§ **STATED EXERCISE 1**: In the winter storm passage, how many people in Canada do bitter cold and severe winter storms kill each year?
§ **STATED EXERCISE 2**: Pick up the winter storm safety passage after its last line and keep writing in the same style.

§ **PASSAGE PROVIDED**:
____

Severe winter storms can cause widespread damage and disruption (see also Power Outage). Heavy snow often results in paralyzed transportation systems, automobile accidents due to slippery roads and stranded vehicles. When accompanied by intense winds and extreme cold, snow can isolate entire communities. Bitter cold and severe winter storms kill more than 100 people in Canada every year. That is more than the number of Canadians killed by tornadoes, thunderstorms, lightning, floods, hurricanes and heat waves combined.

Ice storms are often winter's worst hazard. The severity of ice storms depends on the accumulation of ice, the duration of the event, the location and extent of the area affected.  Ice can bring down power lines, tree limbs and sometimes even fully uproot a tree, makes repairs on the utility side more difficult

 During a blizzard, piercing winds blow snow into drifts that can bury people, animals and possessions. The snow loads can also cause the collapse of structures. In the later stages of a blizzard whiteout conditions can be formed. During a whiteout the snowfall is so dense that it is hard to tell the earth from the sky.

If you are indoors:

  • Stay indoors. Only travel when absolutely necessary.
  • When going outside, ensure that you have proper clothing to protect you from the elements. A heavy coat, gloves, boots and a hat are a must.
  • It is easier to keep a smaller space warm. During the ice storm, some families closed off most rooms but a few, and managed to keep quite warm.
  • Listen for radio and television broadcasts of storm warnings.

 If you are outdoors:

  • If you have to go outdoors, prepare yourself against the cold and find shelter as soon as possible.
  • Several lightweight layers give more warmth than a single heavy coat. Try thermal underwear, a turtleneck, a medium sweater, and a jacket.
  • Wear a hat to prevent heat loss. Cover your mouth to protect your lungs. Wear gloves and hiking or snow boots.
  • Always tell someone where you are going, how you are getting there, and when you think you will arrive. This way, someone will know where you might be if you are stranded.

 If you are in a vehicle:

  • Travel can be dangerous during a severe storm.
  • Keep spare hats, scarfs and blankets in your vehicle.  Having some dried food is also advised.
  • If you hear news of a blizzard warning, find shelter as soon as possible.
  • If you are stuck in your car, stay with the vehicle

 Image of a car windshield in winter

 

  • Provide a signal to rescuers such as a bright cloth tied onto the vehicle.

____

§ **DATASET RECORDS**:
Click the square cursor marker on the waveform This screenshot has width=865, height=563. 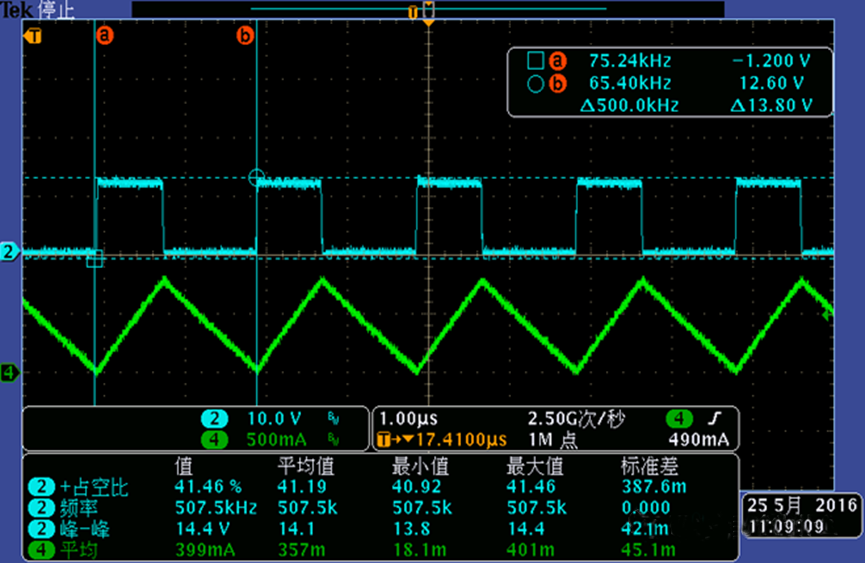(95, 260)
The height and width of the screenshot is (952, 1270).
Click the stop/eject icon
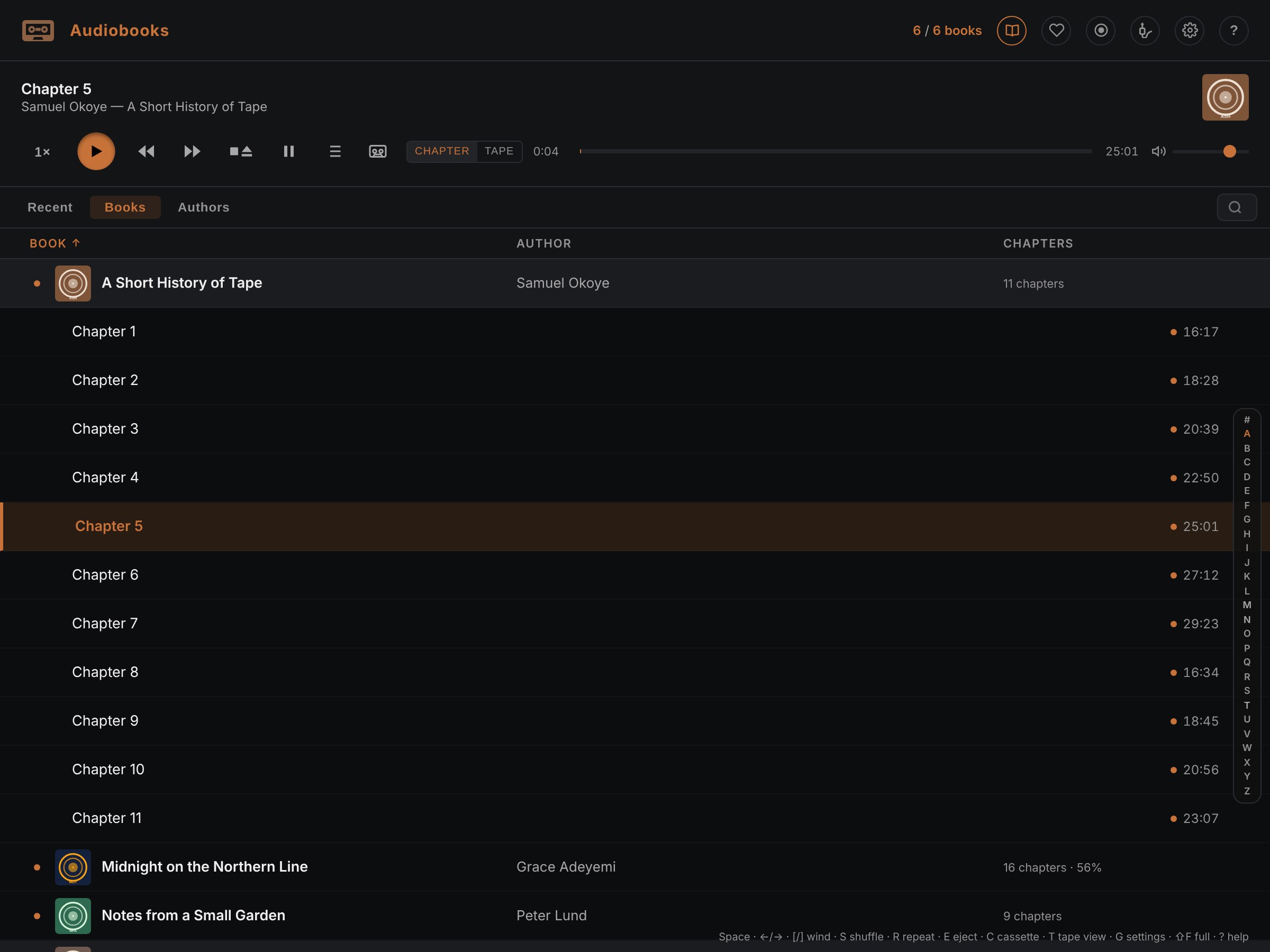[241, 151]
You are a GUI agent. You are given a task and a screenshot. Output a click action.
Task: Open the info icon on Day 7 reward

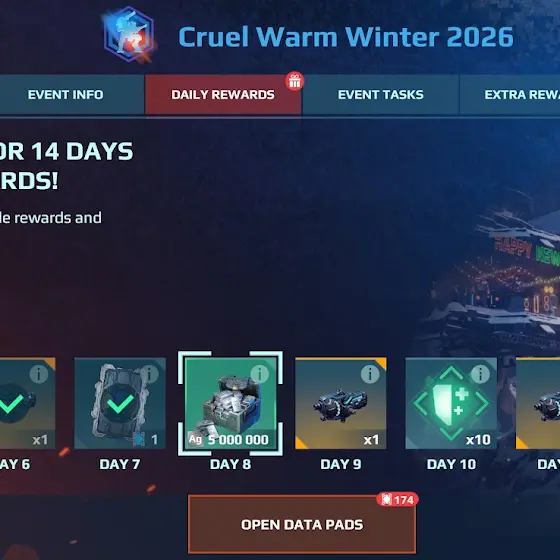tap(149, 374)
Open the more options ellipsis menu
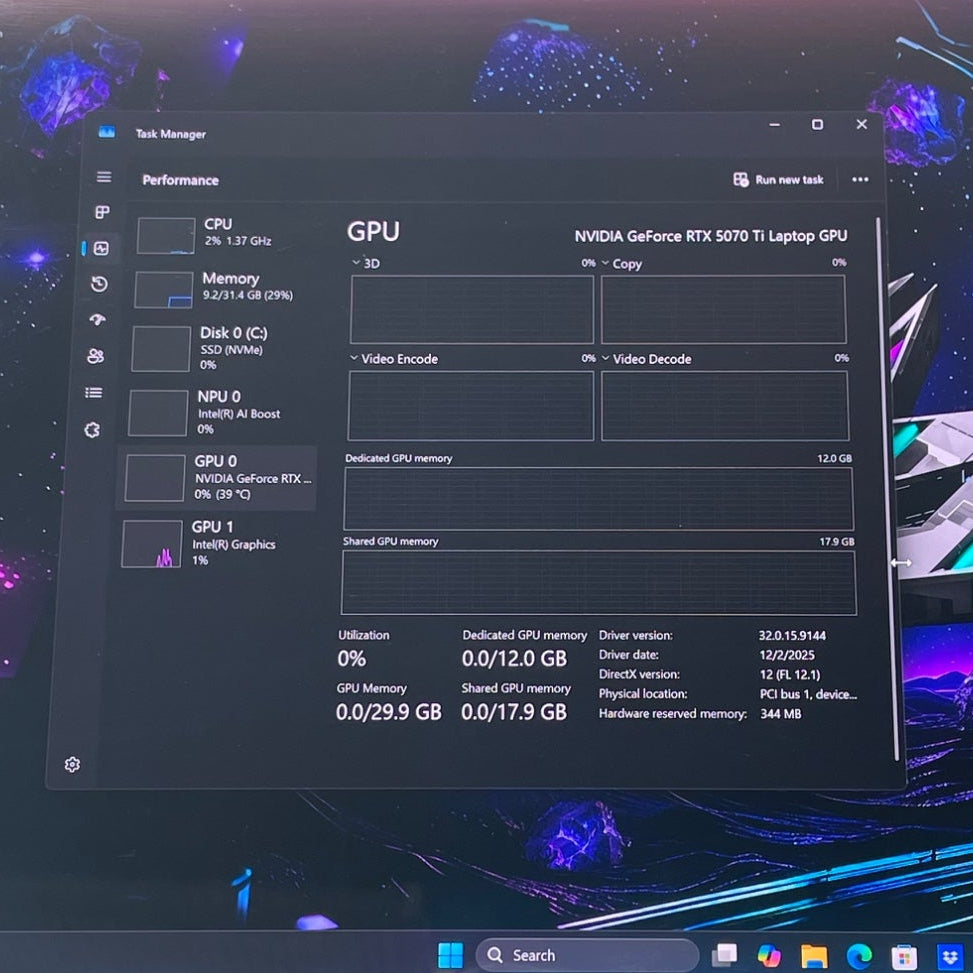This screenshot has width=973, height=973. point(860,179)
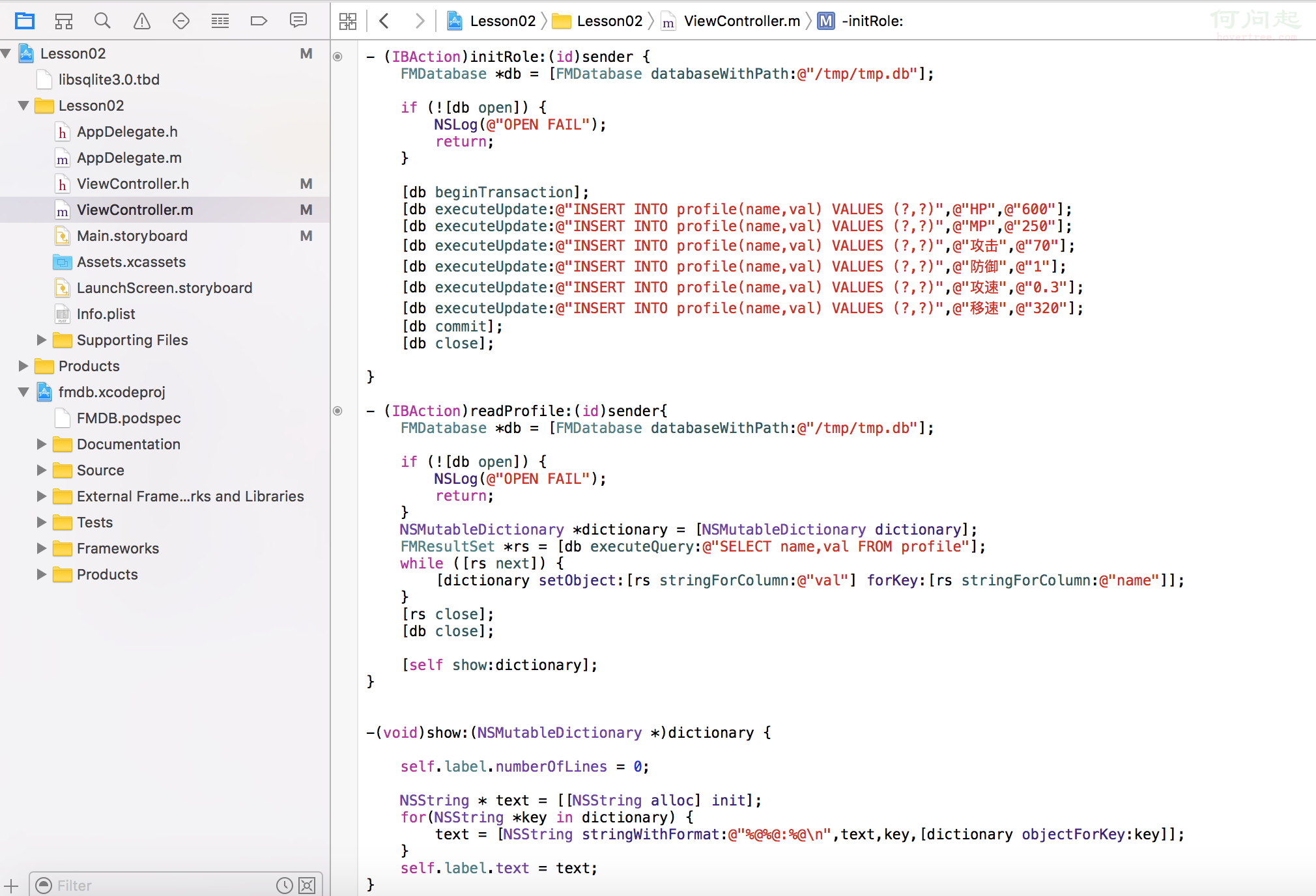
Task: Select ViewController.m in the jump bar
Action: point(741,21)
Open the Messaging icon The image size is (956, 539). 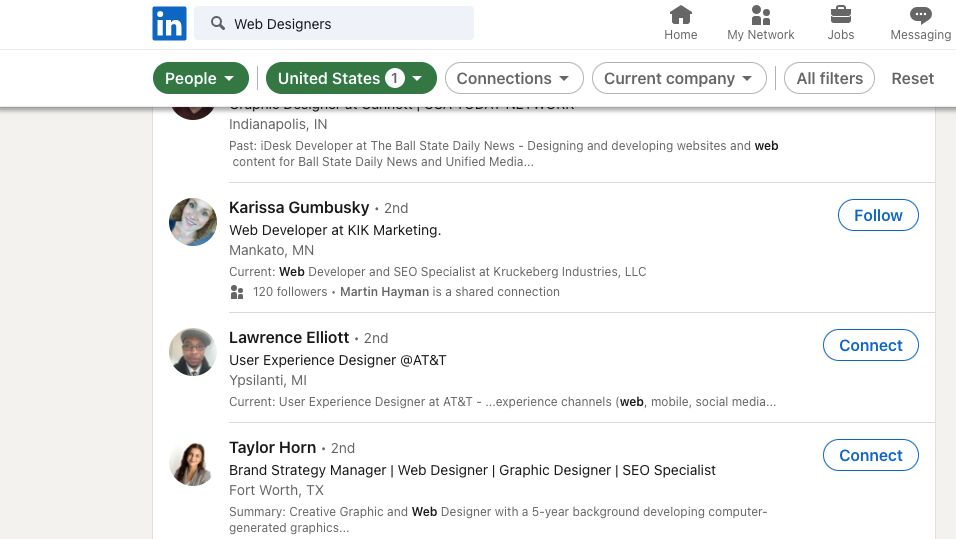[x=920, y=15]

____

§ **TASK RESULT 1**: More than 100 people.

§ **TASK RESULT 2**:
  • Keep the window open a crack for fresh air.
  • Stay warm by moving your arms and legs, keeping the blood flowing.
  • Start the car engine once every hour, and use the heater for ten minutes.
  • When the engine is running, leave the dome light on.
  • Keep the exhaust pipe clear so that fumes can escape.
  • Always tell someone where you are going, how you are getting there, and when you think you will arrive.

A Winter Safety Reminder

It's important to keep snow and ice from building up on your gas meter. Although these devices are designed for outdoor use, gas meters need to vent. If ice or snow builds up around your gas meter and prevents it from venting, the gas buildup could be forced back into the house, with potentially dangerous consequences.

The below video shares some important safety tips for your natural gas meter and vents.


 

Protect Your Home This Winter

  • Use a broom to sweep your gas equipment free of snow and ice. Never kick or hit your gas meter, pressure regulator, or piping to free up snow or ice buildup
  • Keep all your exhaust and intake vents clear
  • Keep a clear path to your gas meter
  • Do not shovel, blow, or plow snow up against your gas meter equipment
  • If there is a fire hydrant near your home, make sure the hydrant is clear and accessible in case there is an emergency.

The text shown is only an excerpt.